Mark was a very intelligent guy, also very talented– he was an accomplished guitarist– both finger style and flat picking — wrote many tunes, music and lyrics, and played the piano with some degree of self-taught virtuosity.   He was an excellent photographer, with a great and unusual eye, and, out of the blue, did some whimsical small paintings at one point in his adult life.  He was also, surprisingly, an excellent cook.  

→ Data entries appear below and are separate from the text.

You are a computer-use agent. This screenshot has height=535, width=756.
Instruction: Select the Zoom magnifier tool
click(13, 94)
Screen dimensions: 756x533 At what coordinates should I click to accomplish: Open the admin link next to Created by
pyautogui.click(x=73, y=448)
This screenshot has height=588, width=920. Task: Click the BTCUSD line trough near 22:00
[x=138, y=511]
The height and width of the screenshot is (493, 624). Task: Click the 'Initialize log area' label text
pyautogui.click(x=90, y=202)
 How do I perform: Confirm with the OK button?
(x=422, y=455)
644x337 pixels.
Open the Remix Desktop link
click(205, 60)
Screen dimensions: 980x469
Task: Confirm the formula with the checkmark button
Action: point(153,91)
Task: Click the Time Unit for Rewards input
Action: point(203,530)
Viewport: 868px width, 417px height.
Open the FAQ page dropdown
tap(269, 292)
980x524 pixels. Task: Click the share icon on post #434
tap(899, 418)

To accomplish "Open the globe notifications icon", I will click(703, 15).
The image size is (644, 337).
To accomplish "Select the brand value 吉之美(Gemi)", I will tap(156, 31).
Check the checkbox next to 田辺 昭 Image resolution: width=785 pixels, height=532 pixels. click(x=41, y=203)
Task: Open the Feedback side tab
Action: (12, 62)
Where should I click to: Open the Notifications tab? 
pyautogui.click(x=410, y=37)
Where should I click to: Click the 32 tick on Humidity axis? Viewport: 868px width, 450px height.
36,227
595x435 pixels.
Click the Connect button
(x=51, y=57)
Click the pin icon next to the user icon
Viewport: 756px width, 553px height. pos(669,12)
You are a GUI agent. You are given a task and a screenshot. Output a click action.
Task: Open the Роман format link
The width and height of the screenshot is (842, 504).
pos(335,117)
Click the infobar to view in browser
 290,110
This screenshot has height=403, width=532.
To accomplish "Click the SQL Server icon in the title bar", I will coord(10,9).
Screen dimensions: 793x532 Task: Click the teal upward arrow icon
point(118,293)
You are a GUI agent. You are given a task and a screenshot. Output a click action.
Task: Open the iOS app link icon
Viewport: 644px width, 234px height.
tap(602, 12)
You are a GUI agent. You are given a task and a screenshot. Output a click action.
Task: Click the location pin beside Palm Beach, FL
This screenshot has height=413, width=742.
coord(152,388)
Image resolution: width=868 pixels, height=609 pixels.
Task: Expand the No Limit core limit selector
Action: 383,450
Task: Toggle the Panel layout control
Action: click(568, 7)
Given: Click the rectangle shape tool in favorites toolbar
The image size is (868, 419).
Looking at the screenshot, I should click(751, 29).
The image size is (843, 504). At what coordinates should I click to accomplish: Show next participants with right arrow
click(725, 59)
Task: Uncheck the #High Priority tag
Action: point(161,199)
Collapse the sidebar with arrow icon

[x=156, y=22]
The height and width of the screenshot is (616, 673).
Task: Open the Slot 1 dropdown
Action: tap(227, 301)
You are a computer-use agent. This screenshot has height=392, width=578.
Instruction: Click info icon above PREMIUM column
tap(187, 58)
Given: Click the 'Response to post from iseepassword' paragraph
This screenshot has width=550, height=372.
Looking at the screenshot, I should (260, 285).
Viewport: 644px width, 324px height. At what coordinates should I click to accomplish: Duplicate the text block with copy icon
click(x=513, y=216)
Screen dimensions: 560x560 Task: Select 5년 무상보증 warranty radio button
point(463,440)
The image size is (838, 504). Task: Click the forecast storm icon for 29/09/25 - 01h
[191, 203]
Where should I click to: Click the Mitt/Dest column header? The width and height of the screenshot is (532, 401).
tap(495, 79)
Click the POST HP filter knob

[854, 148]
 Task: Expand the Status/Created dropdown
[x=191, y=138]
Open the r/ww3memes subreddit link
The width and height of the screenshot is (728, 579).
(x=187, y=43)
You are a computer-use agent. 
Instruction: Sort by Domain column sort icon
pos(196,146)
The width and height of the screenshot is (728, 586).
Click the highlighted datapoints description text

At one time he had a good sense of humor, some of the best laughs of our high school years I shared with him.  There was one scene, in the home of our tormented friend Jeff (who eventually gassed himself to death in his parents’ carefully prepared garage), where we laughed longer, louder and more uncontrollably than any other time in my life that I can recall.   And you don’t forget a thing like that.   We were literally rolling on the floor laughing our asses off, ROTFLMAO!   Now I’m the only one alive who can remember that hilarious scene in Jeff’s parents’ kitchen.

Good to remember these things as I prepare to call his oldest brother, a guy with an excellent, dark, sense of humor himself.   Reading over our emails back and forth just now, the ones we exchanged prior to the memorial for their mother, I had a few laughs at his unsentimental and spot-on observations about his brother.    It was hard to have infinite patience for Mark, though that was what was required.  The only person who seemed able to do it was their mother, Sophie, a remarkable soul any way you look at her.    Oy vey.  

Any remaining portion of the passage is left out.